Welcher gütige Ayatollah mit weißem Bart hat Dich denn nach Teheran eingeladen? Hat er Dich auch mit Zitaten von Kant empfangen, um den braven deutschen Muslim zu beeindrucken? Oder war es wieder einmal eine jener ominösen "privaten" Institutionen, die selbstlos dem Weltfrieden dienen? Selbst ein "Instant-Konvertit" müsste spätestens hier aufwachen: "Instant-Konvertiten, die uns gelegentlich über den Weg laufen, sind uns suspekt. Die Erfahrung zeigt: sie bleiben nicht lange."
Doch genau einer davon bist Du: einer, der es vorzieht, in Hamburg zu bleiben und einen Islam zu verteidigen, der nur in seinem Hirn existiert: einen schönen, guten und sauberen Islam.
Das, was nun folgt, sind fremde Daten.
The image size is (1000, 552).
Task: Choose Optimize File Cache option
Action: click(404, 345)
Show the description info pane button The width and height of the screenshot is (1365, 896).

Du bleibst ein ewiger Konvertit. Auf Deinen nächsten Neuanfang bin ich sehr gespannt. Was kommt diesmal? Judentum? Buddhismus? Oder eine exotische Religion aus der Südsee? Was brauchst Du auch immer eine Religion? Die Leere füllt keine Religion aus.
Ich danke Herrn Said für die Erlaubnis, diese Erwiderung hier vollständig wiedergeben zu dürfen. Die Originalversion steht in der Onlineausgabe der Welt.